- [Your task]:
Write the next part of the decision excerpt on AM and the Commissioner's loss of confidence, picking up after its final paragraph.

- [Source document]:

━━━━━━━━━━

50 Having regard to the interests of AM (which we are required to do under s 33Q(4)(a) of the Police Act), I consider there is much force in the submission of Ms Vernon that in the circumstances where a retrial was ordered, AM is entitled to the presumption of innocence. If that was not the case, the Court of Appeal would not have upheld the appeal and ordered a retrial. The fact that there will not be a retrial does not remove that presumption and it remains.
51 The interests of AM include the material contained in the background to his Response to the Commissioner’s Loss of Confidence Notice (Tab 5, page 4) which refers to a seemingly unblemished service of 11½ years as a member of the Victoria Police, including having been awarded the Police Service Medal for Diligent and Ethical Service, and a number of written commendations and references attesting both to his ability as a Police Officer and to his character.
52 We are also to have regard to the public interest which is taken to include the importance of maintaining public confidence in the integrity, honesty, conduct and standard of performance of members of the Police Force, and the special nature of the relationship between the Commissioner of Police and members of the Force. Maintaining public confidence in the Police Force is a matter of fundamental importance. The allegation against AM in the material in the Summary of Investigation is very serious; the fact remains, however, that after a trial before a Judge of the District Court and the subsequent appeal, the allegation (in the form of the criminal charge) ultimately has not been proven.

━━━━━━━━━━

- [Stored data]:
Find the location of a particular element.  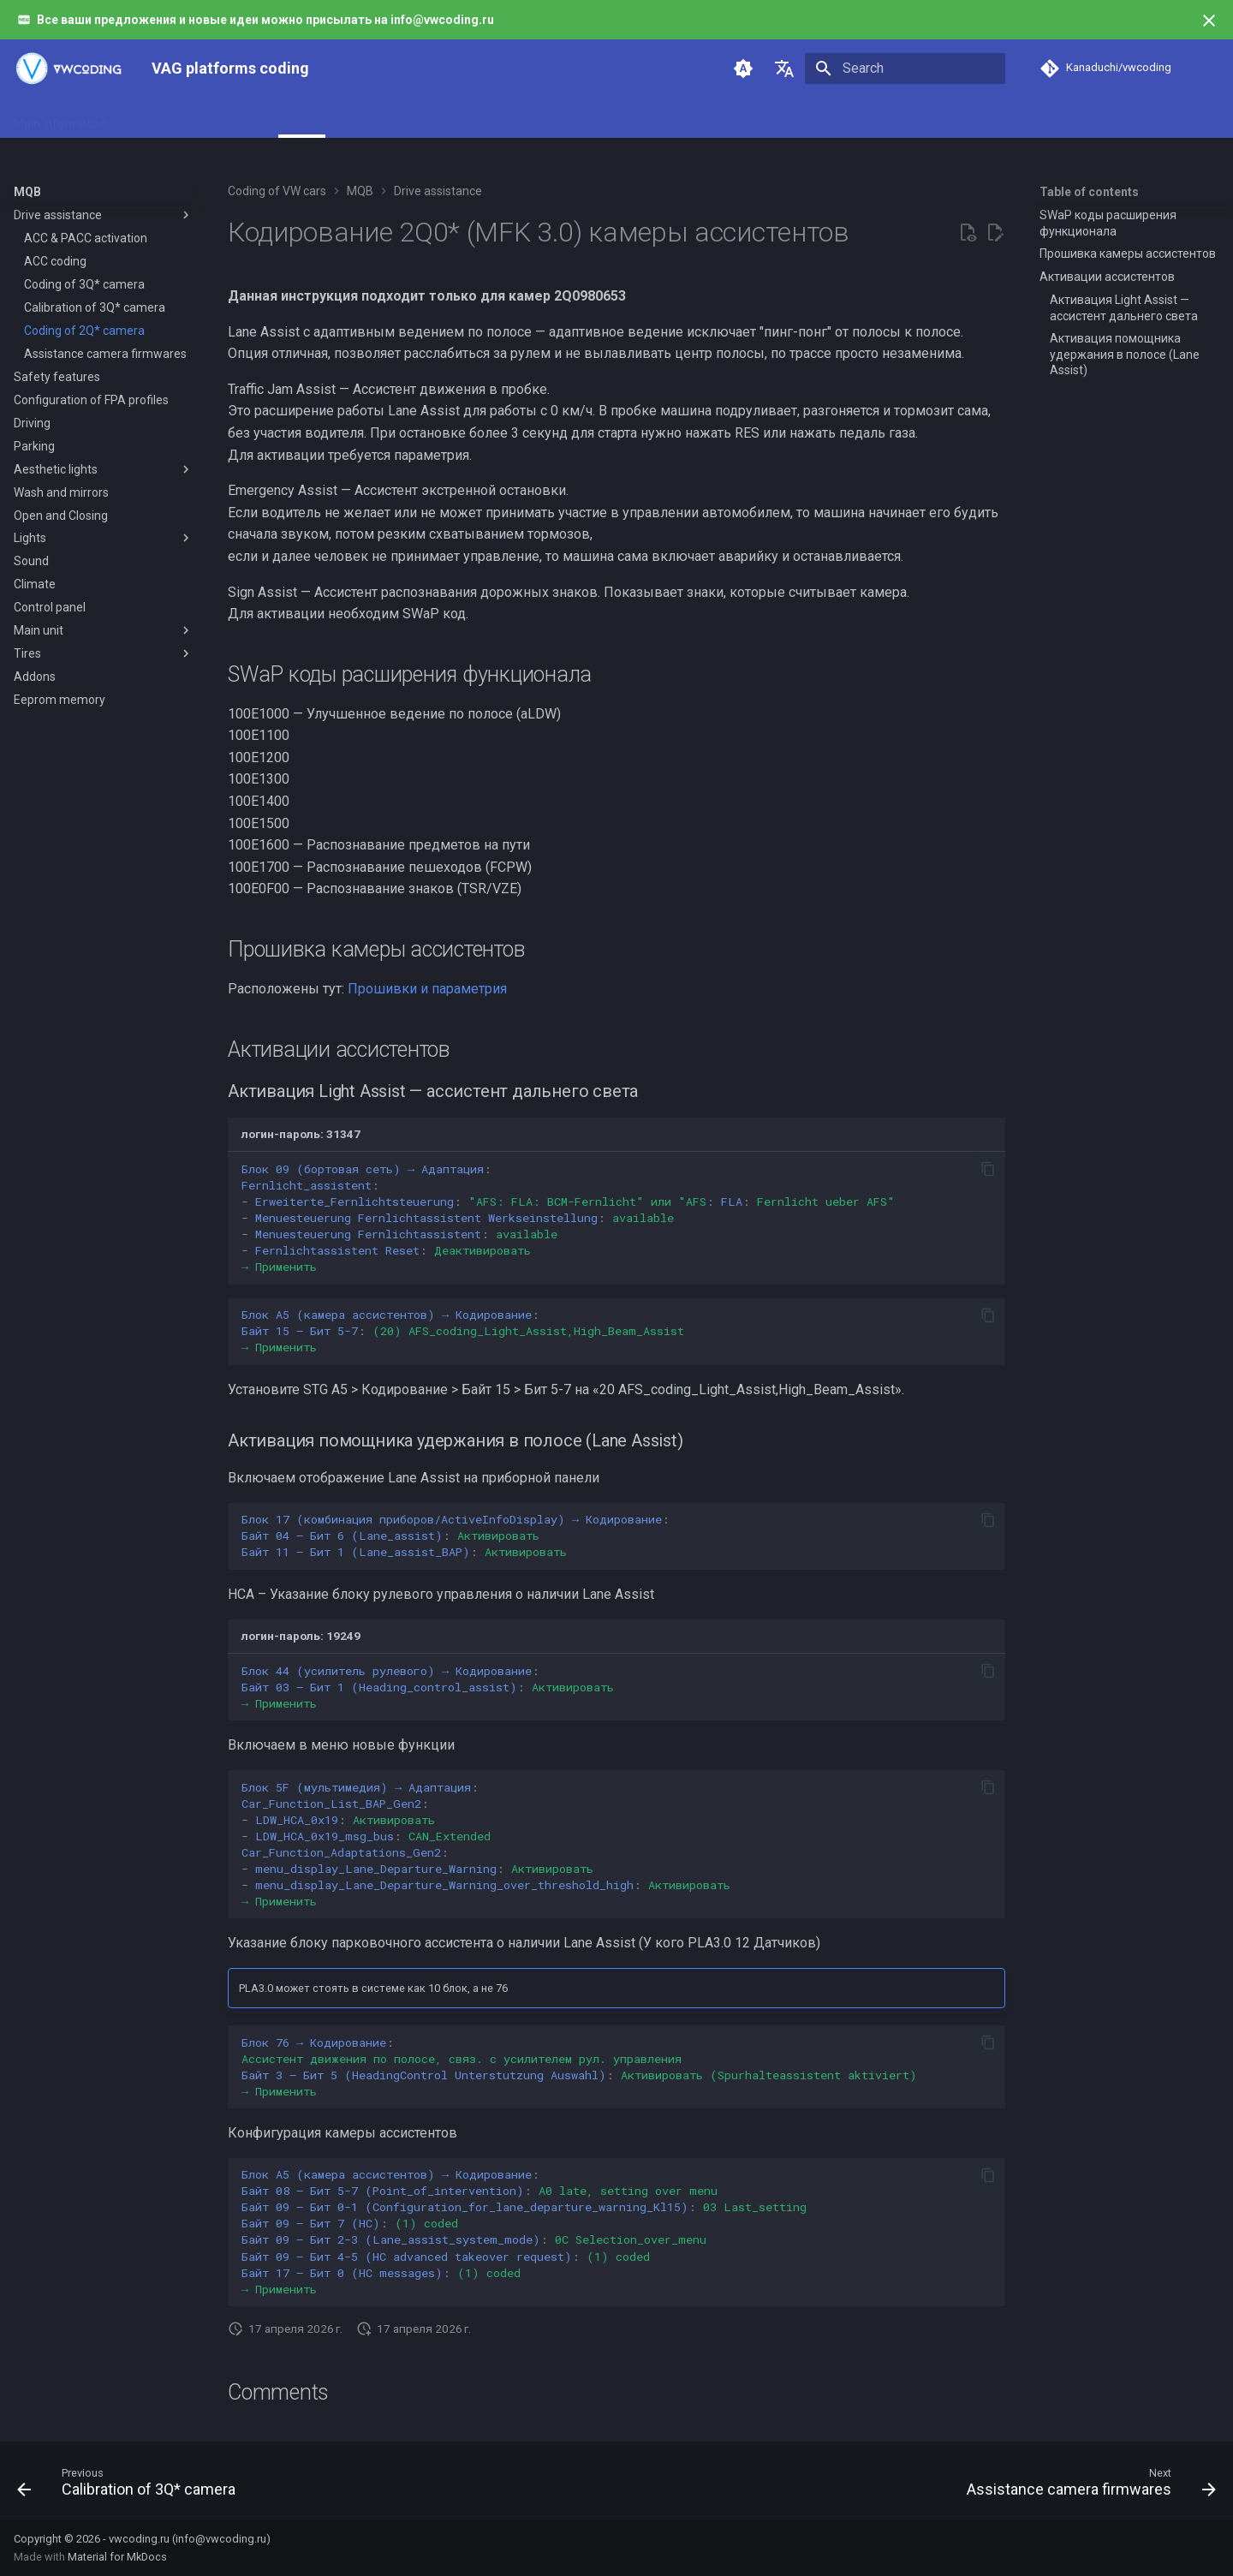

━━━━━━━━━━

- [Final answer]:
53 AM was convicted and imprisoned. If this appeal was to be decided on those two circumstances alone I would dismiss the appeal. However, as Mr Andretich observed in relation to Ground 1, correctly in my respectful observation, circumstances have moved beyond the removal of 12 February 2008 with the reformulated reasons of 11 September 2009. The new evidence before us demonstrates that the conviction resulted from a trial process where, per Miller JA, it is impossible to assess the impact of the irregularity on the fairness of the trial and the conviction was quashed and AM was released.
54 Further, although the conduct alleged is very serious, it does not refer to AM’s conduct or performance as a Police Officer although I add that if the allegation had been proven, the fact that AM was not a Police Officer at the time it occurred would not prevent a finding that that the Commissioner of Police had lost confidence in his suitability to be a Police Officer on the basis of a lack of integrity or honesty. In these circumstances, I do not consider that public confidence in the integrity, honesty, conduct and standard of performance of members of the Police Force is compromised.
55 In relation to the special nature of the relationship between the Commissioner of Police and members of the Police Force, the position of the Commissioner of Police in relation to AM cannot reasonably be significantly different today from the position in July 2006 when he was not prepared to take removal action pending the outcome of the criminal trial. Whilst I accord considerable respect to the perceptions of the Commissioner of Police regarding that relationship and its special nature, in this case the outcome of the criminal trial will not be known, the State having discontinued its proceedings against AM. AM is still presumed to be innocent; the observations of the District Court Judge regarding the credibility of both the complainant and AM respectively came from a trial process where, per Miller JA, it is impossible to assess the impact of the irregularity on the fairness of the trial and which warranted a retrial; and the comments of the Judges of the Court of Appeal referred to and relied upon at [22] of the reformulated reasons are to be read in the context of the judgments as a whole which held the errors made by the District Court Judge required the appeal to be upheld and a retrial ordered.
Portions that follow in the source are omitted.